DATA RECORDS:
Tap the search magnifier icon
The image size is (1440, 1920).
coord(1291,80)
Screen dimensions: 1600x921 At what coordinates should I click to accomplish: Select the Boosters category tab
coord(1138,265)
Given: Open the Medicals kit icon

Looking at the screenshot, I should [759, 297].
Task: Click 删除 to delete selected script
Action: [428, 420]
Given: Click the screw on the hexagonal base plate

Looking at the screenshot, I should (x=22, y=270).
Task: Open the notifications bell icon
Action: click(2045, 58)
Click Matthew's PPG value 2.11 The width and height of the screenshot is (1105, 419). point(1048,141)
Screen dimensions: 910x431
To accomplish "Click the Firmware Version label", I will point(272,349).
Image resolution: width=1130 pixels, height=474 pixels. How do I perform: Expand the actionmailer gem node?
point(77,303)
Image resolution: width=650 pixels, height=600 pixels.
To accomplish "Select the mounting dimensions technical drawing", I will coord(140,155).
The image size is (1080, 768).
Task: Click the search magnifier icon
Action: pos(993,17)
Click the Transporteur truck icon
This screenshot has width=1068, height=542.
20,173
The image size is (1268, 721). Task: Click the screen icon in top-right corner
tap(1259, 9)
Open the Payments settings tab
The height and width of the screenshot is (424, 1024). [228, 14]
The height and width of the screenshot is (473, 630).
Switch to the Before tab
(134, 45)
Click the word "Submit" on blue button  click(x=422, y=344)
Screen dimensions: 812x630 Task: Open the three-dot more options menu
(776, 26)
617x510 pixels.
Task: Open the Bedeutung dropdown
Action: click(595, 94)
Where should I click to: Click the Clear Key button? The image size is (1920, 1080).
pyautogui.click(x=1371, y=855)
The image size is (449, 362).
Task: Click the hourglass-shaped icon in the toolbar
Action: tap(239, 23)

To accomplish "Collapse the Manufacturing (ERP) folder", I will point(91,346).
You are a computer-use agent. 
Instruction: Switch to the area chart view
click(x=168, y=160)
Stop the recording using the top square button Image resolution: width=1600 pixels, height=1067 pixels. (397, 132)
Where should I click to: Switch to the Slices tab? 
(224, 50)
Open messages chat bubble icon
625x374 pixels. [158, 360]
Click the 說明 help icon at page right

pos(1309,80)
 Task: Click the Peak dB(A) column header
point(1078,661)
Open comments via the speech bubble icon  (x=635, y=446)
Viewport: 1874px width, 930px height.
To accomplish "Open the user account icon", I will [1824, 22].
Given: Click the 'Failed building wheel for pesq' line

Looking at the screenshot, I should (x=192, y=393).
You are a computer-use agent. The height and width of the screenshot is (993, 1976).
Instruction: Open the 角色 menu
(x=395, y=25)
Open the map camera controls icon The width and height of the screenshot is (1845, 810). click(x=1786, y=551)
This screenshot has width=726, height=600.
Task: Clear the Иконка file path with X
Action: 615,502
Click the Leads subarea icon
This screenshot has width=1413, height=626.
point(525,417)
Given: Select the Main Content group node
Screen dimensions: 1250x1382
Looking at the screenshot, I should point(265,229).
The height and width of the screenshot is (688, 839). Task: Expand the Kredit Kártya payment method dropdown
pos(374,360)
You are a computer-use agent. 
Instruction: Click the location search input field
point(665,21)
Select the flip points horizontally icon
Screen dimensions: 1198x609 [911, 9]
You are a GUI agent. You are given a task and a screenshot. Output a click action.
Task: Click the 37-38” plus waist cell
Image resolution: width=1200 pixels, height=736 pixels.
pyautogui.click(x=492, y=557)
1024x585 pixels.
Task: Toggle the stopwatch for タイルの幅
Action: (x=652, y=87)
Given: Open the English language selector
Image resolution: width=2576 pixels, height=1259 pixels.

WHAT THE EXERCISE ASKS:
Determine how many lines in the data above include the word "agent", and state that number only.

EXERCISE RESPONSE:
4